『寂しい人』3章
鈴木 優
第1話
『寂しい人』三章
鈴木 優
冬の朝は、駅の空気をさらに静かにさせる。
吐く息が白く浮かび、ホームの屋根からは霜がきらきらと落ちていた。
彼は、いつものように売店へ向かった。
グレーのマフラーを巻き、手袋を外してポケットにしまう。
売店の前に立つと、彼女は変わらず缶コーヒーを二本差し出した。
温かいのと、冷たいの。
けれどその日は、彼が先に言った。
『温かいのをください』
彼女は少し驚いたように目を見開いたが、すぐに微笑んで缶を手渡した。
その手は赤く、少し乾いていた。
『寒いですね』
『ええ。
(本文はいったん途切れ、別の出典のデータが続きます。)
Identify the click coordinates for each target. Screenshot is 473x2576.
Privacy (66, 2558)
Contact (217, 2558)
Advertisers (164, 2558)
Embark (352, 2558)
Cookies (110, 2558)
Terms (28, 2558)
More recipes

でも、去年よりは…あたたかい気がします』
ふたりは並んでホームに立ち、電車を見送った。
風が吹いた。
マフラーが揺れる。
でもそれは、どこか優しい風だった。
その日、彼は小さな封筒を持っていた。
中には、短い手紙と、駅前の喫茶店のチケットが入っていた。
『これ…よかったら今度一緒に』
彼女は驚いたように目を見開いた。
でもすぐに、静かに頷いた。
『ありがとうございます。嬉しいです』
電車が通り過ぎたあと、ふたりは少しだけ歩いて駅の外へと向かう。
冬の空は高く、雲がゆっくりと流れていた。
それは、まるで二人の歩く早さに合わせるかのように感じられた。
喫茶店の前で立ち止まると、彼女がふと口を開いた。
『私、売店の仕事、来月で辞めてしまうんです』
彼は、顔が驚きで引き攣るのを感じて言葉がすぐには出てこなかった。
『実家のほうで、母がひとりで暮らしていて...戻ることにしました』
彼は、しばらく黙っていた。
けれど、やがて静かに頷いた。
『そうですか...それは、大切なことですね』
本当は"大切なこと"ではなく"残念なこと"と言うのが正直な気持ちだった。
彼女は少しだけ目を伏せたあと、顔を上げた。
『でも、また来ます。きっと。あのベンチに、花があった日を、私は忘れません』
彼は、少しだけ笑った。
それは、どこか懐かしい笑顔だった事を思い出した。
その夜、彼はまた夢を見た。
亡き妻が、遠くから見守っていた。
何も言わず、黙って、ただ、彼女の方へと背中を押してくれたような。
翌朝、彼は駅に向かう前に、もう一度花屋に立ち寄った。
今度は、白い花に加えて、いくつか小さな黄色い花を添えて。
それは、別れではなく、再会を願う色だった。
遠くの雲の切れ目からは、少しだけ暖かな陽射しがさしているのが見えた。